In this episode of Sushi Bytes, Shinobi and Gen dive into the hidden risk of license drift – when the open source license declared in metadata files like package.json or README doesn’t match the actual licenses embedded in the source code. It’s a common problem with serious consequences, especially in embedded systems or M&A deals. The duo explores why relying on metadata alone can mislead engineering teams and expose organizations to IP risk, and how SCA tools like FossID catch mismatches through file-level inspection – so you don’t ship surprises with your software.



[0:08] Shinobi: Welcome to Sushi Bytes, the AI generated podcast from FossID, where we slice through the noise and serve up sharp insights on software supply chain integrity. I’m Shinobi, your software composition analysis ninja.
Today’s topic: License drift – when open source metadata lies or just gets lazy. Joining me is my co-host, code-surfing and sarcasm-enabled Gen.
[0:32] Gen: Thanks shinobi. I’m thrilled to be here, scanning the truth out of every package.json, one misleading license declaration at a time.
[0:40] Shinobi: You seem excited.
[0:41] Gen: Let’s just say I have strong feelings about metadata that doesn’t match reality.
[0:46] Shinobi: Let’s break it down.
License drift happens when the declared license in a file like package.json or setup.py or even a README doesn’t match the license in the actual source files.
Sometimes it’s a simple oversight, sometimes it’s an outdated copy paste, and sometimes it might be a deliberate choice to make software look more permissive than it actually is.
[1:08] Gen: Or as I like to call it, IP risk with a friendly face. Because a mismatched license might not throw a runtime error, but it might break your compliance pipeline or worse, your merger or acquisition deal.
[1:20] Shinobi: Most development teams rely on metadata to make fast decisions, like it says MIT, so it must be fine.
But if the source code actually contains GPL, AGPL or dual-license components, you may be inheriting unexpected obligations – like source code disclosure, patent clauses, or incompatible license stacking.
[1:38] Gen: And let’s be real, license drift doesn’t announce itself, it hides right until someone with an audit checklist finds it.
[1:46] Shinobi: License drift is especially common in:
- Forked or modified libraries
- Projects with multiple maintainers or legacy contributor
- AI generated code, where reused open source isn’t always attributed
- Components with poor or inconsistent documentation
[2:01] Gen: Oh and don’t forget about transitive dependencies – that one sneaky package that pulls in a whole chain of mismatched licenses like it’s building a compliance time bomb.
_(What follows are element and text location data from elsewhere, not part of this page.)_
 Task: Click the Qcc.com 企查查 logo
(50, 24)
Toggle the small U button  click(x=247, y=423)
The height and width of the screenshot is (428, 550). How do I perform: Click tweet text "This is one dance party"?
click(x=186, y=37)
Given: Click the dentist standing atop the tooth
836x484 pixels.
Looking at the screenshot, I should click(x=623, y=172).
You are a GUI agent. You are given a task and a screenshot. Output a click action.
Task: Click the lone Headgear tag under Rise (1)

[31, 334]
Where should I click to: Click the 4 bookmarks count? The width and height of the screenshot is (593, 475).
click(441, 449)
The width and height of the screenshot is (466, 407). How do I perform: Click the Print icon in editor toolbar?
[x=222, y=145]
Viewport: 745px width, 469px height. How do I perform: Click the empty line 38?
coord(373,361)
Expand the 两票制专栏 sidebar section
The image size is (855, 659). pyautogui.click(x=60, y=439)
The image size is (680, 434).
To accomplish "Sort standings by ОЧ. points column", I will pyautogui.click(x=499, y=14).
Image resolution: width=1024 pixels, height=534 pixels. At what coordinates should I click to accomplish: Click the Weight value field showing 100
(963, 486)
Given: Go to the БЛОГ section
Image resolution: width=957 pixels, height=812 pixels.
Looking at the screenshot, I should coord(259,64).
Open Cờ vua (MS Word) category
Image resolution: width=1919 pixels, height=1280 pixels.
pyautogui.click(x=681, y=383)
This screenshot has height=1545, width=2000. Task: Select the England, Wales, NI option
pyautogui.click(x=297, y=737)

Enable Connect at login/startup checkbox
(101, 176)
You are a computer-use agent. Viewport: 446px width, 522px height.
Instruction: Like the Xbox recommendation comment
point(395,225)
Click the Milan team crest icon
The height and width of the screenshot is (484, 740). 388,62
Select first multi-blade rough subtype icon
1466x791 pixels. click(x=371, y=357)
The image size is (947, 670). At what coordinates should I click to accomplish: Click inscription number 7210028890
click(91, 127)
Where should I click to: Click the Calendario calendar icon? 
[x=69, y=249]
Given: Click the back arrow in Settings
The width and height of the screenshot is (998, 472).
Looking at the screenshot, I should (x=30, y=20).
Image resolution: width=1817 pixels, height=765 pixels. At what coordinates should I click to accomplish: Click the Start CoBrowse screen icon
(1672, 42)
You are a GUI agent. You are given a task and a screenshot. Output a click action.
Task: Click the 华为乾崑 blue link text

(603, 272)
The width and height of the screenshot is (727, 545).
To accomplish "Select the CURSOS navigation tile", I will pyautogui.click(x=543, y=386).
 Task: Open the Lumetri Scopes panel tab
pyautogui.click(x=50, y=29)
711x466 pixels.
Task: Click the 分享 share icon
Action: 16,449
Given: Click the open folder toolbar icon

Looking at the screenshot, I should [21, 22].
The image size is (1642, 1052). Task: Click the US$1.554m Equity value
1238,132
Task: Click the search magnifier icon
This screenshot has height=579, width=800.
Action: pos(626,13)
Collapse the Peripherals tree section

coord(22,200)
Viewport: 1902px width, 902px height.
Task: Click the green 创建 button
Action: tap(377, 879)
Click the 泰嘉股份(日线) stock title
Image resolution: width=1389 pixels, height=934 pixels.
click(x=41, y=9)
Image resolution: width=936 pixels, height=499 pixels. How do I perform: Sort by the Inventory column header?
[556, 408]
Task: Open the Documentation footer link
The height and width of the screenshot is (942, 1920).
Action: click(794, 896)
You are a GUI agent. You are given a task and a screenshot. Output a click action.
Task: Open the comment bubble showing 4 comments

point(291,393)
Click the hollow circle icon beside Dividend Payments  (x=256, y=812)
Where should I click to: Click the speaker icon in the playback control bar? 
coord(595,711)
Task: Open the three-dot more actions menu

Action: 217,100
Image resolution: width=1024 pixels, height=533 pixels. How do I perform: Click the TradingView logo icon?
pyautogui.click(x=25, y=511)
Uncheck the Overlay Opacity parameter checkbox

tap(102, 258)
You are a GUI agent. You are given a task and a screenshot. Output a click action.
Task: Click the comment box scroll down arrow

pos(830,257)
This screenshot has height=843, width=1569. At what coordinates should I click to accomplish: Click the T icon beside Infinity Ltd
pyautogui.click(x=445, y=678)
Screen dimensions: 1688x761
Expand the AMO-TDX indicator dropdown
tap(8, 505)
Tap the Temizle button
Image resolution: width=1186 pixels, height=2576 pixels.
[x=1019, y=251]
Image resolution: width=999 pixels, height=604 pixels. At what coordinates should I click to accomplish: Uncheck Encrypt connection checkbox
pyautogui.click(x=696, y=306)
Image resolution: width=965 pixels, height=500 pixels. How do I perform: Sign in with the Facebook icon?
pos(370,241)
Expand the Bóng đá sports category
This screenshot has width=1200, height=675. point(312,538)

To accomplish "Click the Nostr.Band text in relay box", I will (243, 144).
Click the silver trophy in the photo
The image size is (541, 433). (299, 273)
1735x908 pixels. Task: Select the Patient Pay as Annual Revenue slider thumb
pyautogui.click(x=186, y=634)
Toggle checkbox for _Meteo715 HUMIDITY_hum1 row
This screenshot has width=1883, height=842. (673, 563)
[2:10] Shinobi: This is where sophisticated SCA tools with multi-layered detection methods and deep license Intel like FossID come in.
We can’t just trust the metadata – we analyze the actual source files, line by line.
[2:23] Gen: And that’s where the magic happens.
Because FossID, for instance, detects licenses based on the actual license headers, SPDX tags, copyright notices, and yes – even partial code snippets.
Wait, Shinobi?
Wasn’t this technology named after you?
[2:42] Shinobi: hmm. Yeah, someone decided “License Extractor” was a more fitting name than “Shinobi“.
Whatever. That was a little hurtful, I’m not going to lie.
But anyway, that multi-layered inspection of notice files and source code means if a component claims to be MIT but contains GPL covered files, you’ll know before legal does.
[3:00] Gen: or before a lawyer at your acquirer does.
[3:03] Shinobi: If you’re building embedded systems, distributing software, or preparing for M&A, license drift isn’t just a paperwork problem – it’s a business risk.
[3:12] Gen: Especially when an outdated or mismatched license can derail your audit or introduce obligations you never knowingly agreed to.
[3:19] Shinobi: So what’s the lesson here?
Metadata is helpful, but it’s not always honest when it comes to open source license compliance, trust, but verify – at the file level.
[3:29] Gen: Because when metadata misleads, you could be shipping software with invisible strings attached.
[3:34] Shinobi: That’s right, Gen, and that’s a good point to finish with.
Thanks for listening to another episode of Sushi Bites everyone.
Subscribe for more episodes on software supply chain integrity by going to SCA.ninja/podcast.
[3:47] Gen: Great talk Shinobi! Even though the marketing department dropped your name from the license extractor technology, you’re still everyone’s favorite SCA ninja.
[3:55] Shinobi: Thanks, Jen, you’re the best.